Date: Mon, 17 Nov 1997 16:20:43 -0700
From: Charlie Ford <cford@mindspring.com>
To: type2@bigkitty.azaccess.com
Subject: Grand Manan, A Dreamers Reality

After leaving the ferry on Saturday morning I drove onto a most beautiful
island.  Grand Manan is, as I said, eight miles off the coast of Maine.
The island was originally settled by loyalist to the Crown during the early
1700's I believe.  There are still descendants of these settlers living on
the island and they are not shy about telling you of this fact.  The people
of the island are nice and plain.  They all seem too share a simpleness
that goes with the fishermans lifestyle.  It reminded me of life in some
southern cities like Vidalia, Georgia, where everyone knows everything
about everyone else.

The first thing I saw as I drove off the ferry was a small village.  The
road that winds through it seems to be somewhat out of place with the rest
of the environment.  I sort of felt like it should be just a simple dirt
road or something like that.  I guess the twentieth century staked it's
claim here just like it has in other places.

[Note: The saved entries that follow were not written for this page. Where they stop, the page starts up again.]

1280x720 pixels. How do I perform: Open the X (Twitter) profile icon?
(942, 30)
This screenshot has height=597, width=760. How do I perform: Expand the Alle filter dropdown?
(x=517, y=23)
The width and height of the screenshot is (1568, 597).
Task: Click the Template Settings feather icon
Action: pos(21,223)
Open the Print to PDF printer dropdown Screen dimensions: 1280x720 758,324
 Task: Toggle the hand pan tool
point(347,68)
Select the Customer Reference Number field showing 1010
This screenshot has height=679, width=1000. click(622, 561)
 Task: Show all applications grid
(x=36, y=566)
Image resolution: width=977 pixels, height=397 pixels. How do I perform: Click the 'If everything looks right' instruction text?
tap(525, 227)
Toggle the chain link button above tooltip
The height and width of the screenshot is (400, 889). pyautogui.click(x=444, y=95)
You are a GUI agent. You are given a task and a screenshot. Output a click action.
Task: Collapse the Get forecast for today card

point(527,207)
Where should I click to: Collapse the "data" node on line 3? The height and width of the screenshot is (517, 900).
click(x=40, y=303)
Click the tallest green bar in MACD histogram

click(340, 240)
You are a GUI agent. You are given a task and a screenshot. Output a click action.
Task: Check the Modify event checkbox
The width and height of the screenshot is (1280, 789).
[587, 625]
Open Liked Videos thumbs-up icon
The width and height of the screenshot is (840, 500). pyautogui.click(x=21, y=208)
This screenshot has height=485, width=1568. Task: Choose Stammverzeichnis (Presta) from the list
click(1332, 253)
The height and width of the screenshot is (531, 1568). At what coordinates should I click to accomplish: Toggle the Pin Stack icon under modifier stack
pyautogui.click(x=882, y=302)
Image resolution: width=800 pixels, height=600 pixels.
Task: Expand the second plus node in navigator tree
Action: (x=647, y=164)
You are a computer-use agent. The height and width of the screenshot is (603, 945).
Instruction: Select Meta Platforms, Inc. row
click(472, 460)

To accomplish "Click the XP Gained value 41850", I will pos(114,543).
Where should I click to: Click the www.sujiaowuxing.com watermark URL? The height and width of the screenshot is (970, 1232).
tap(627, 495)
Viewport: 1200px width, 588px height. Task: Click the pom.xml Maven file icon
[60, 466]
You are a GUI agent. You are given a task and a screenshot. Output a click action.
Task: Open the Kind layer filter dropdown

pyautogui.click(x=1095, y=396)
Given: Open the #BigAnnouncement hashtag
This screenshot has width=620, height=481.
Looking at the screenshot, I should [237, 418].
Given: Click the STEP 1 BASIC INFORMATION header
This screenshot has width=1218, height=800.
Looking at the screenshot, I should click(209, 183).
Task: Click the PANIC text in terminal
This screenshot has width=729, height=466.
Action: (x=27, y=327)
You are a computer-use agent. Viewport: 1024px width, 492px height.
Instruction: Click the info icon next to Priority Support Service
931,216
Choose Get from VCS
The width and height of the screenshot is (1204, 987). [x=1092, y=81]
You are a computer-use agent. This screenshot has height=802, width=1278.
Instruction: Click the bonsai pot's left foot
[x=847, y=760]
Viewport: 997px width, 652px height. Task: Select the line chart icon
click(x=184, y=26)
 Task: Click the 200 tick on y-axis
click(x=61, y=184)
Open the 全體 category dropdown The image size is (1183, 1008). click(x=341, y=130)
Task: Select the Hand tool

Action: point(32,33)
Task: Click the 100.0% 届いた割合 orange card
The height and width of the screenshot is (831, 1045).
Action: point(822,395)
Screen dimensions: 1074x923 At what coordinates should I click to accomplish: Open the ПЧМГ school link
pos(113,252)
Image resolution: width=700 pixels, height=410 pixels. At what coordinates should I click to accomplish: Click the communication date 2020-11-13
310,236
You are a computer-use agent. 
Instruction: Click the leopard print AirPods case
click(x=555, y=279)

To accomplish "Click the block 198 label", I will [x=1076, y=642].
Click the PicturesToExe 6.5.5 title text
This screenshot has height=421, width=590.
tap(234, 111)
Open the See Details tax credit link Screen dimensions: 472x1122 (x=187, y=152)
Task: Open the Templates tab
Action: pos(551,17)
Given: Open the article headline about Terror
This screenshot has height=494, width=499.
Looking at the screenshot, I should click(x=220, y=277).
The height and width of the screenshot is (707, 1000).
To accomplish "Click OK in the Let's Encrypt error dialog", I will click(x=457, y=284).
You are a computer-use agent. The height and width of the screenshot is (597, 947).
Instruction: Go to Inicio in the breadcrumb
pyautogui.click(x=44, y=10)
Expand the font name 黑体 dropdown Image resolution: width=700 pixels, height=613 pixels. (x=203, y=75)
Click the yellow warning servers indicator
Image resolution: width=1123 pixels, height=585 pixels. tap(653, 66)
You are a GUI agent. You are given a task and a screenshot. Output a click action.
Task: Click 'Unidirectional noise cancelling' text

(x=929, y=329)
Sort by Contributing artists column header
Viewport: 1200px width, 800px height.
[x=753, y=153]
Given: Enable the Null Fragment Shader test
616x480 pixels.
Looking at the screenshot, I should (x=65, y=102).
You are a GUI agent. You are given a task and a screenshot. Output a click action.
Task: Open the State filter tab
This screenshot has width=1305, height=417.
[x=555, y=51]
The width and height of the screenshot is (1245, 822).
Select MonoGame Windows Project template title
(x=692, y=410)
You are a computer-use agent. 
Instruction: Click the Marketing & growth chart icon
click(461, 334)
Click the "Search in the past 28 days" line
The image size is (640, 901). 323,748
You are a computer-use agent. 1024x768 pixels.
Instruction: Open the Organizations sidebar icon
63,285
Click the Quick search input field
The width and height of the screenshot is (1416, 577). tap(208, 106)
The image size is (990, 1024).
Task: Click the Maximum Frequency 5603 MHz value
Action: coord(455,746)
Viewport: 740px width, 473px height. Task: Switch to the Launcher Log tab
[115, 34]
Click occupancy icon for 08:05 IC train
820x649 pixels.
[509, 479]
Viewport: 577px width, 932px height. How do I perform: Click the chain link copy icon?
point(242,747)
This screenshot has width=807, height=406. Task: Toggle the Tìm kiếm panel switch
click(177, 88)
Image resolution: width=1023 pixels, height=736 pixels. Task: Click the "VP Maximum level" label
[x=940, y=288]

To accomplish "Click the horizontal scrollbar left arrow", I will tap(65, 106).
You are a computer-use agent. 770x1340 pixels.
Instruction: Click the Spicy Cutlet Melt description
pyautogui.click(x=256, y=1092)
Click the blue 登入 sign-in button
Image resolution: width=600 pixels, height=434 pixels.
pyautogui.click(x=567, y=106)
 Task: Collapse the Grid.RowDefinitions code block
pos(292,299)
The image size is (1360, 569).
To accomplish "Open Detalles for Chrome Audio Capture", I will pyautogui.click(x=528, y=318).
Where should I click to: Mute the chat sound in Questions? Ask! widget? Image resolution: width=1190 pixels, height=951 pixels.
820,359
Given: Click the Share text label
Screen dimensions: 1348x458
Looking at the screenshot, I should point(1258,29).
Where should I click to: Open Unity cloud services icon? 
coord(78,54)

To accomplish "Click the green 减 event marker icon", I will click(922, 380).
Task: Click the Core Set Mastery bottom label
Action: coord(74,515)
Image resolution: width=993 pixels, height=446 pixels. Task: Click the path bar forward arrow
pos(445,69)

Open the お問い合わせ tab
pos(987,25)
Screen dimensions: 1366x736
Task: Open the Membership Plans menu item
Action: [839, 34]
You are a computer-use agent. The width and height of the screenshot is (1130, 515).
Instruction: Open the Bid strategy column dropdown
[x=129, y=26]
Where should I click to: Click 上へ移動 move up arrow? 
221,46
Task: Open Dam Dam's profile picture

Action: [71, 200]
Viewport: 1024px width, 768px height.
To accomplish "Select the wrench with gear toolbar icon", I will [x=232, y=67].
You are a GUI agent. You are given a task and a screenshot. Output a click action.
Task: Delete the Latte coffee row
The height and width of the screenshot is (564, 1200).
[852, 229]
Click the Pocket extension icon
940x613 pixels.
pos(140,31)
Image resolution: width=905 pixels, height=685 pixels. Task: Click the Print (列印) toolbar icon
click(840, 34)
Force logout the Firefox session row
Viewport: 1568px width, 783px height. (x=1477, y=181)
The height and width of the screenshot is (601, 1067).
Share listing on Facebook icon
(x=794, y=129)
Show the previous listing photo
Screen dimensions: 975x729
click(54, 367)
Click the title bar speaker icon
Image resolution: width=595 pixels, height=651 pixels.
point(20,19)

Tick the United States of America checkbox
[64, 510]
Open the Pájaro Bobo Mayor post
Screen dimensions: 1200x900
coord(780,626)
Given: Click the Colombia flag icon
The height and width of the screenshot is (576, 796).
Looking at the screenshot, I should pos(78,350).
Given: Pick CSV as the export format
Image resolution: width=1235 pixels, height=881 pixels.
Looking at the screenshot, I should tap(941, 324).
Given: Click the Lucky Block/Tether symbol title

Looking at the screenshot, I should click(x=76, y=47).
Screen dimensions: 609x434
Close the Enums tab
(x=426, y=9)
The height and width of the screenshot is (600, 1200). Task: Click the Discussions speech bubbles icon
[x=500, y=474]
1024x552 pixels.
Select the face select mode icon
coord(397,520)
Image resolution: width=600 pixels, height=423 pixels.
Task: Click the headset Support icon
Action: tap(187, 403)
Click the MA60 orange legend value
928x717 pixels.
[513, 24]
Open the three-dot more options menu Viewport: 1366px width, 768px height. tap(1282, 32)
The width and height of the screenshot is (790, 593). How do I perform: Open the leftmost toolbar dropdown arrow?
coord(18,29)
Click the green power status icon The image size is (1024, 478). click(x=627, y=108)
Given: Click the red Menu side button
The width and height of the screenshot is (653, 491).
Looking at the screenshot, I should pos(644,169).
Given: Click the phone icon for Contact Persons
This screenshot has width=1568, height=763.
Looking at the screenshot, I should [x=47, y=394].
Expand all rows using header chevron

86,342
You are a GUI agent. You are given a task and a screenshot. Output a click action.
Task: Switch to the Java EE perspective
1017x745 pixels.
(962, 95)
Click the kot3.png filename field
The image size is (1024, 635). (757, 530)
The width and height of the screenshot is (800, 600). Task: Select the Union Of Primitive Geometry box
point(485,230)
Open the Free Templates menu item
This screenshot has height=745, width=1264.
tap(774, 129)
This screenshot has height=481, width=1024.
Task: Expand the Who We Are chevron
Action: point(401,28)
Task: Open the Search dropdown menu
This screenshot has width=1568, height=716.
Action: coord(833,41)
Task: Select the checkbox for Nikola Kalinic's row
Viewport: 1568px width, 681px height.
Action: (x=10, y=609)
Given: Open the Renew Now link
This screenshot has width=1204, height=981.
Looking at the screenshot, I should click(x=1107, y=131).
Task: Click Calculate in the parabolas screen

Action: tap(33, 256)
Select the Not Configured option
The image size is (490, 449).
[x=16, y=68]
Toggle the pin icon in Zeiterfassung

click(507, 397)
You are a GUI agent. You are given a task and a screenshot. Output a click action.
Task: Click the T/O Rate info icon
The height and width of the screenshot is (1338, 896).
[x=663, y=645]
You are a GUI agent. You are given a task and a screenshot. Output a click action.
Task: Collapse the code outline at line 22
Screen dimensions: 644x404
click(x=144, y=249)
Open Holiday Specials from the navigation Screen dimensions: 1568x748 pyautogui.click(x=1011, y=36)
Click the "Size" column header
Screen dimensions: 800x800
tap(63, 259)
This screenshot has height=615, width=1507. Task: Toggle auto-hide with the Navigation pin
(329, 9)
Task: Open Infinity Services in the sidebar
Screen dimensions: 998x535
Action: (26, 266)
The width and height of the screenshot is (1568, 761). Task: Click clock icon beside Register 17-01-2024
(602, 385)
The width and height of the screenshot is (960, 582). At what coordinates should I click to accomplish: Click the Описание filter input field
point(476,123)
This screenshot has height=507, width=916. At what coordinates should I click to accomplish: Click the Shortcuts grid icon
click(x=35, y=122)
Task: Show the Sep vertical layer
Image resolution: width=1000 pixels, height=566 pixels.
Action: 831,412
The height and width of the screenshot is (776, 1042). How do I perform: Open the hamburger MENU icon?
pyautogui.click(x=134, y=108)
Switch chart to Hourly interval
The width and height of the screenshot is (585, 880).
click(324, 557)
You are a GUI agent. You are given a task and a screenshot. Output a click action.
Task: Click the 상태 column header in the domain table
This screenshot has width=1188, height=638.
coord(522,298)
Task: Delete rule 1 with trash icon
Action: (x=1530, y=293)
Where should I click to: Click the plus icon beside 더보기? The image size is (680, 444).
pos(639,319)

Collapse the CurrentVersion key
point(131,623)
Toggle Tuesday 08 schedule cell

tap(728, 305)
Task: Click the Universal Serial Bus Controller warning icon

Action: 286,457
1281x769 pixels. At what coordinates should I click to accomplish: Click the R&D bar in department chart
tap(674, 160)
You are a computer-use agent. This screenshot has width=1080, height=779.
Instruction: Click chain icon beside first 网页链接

Erleen Christensen, Jon Christensens Mother had e mailed me directions to
their place, so I knew basically where I was going.  She lives on Castalia
marsh just off of Bancroft Point Road which is about three miles down
island from North Head where the ferry makes its port.

I drove along in wonderment.  The tides is one spot along the road seem to
come right up to the highway, with nothing but a rocky beach separating
them from where you are driving.  The little houses that slowly grow fewer
as you drive south, are all very basic.  There are of course some homes on
the island that are a lot more fancy than others, but all in all it is a
working class locale, and you can tell it by the homes.

The one thing I rapidly noticed is that there are a lot of old cars, and
old pick-up trucks.  Many of them appear to be rusting fairly badly, but no
one really seems to care a whole lot.  The fact is that the salty roadways
during the winter eat these vehicles up so badly I think it would a futile
to try and stop the rust, the folks drive on with a smile.

The rusty vehicles reminded me of a joke I heard several years ago.  Once
there were two fellows that sat down beside each other on this plane going
to Texas.  One was a fairly bright fellow with nice dress and expensive
cowboy boots, and the other was not terribly bright at all.

They got to talking and in the conversation they found out that they were
both ranchers.  The nicely dressed Texan looked at the other man and asked
him "How large is your ranch?"  The other fellow explained that he owned a
couple hundred acres over near Lubbock that grazed a hundred head of sheep
and a few cows.

Then in turn the 'not so bright' fellow asked the well dressed Texan how
big his ranch was.  This fellow being a big land owner and oil baron really
didn't want to make the other feel bad, so he put it like this.
"Well.......if I were to park my truck at one side of my property, and at
dawn go out and get in it, crank it up, and start to drive a straight line.
I could drive all day long and I still wouldn't be at my other property
line by sunset.  The 'not so bright' fellow sat there, thought a minute,
and said "You know....I used to have a truck like that.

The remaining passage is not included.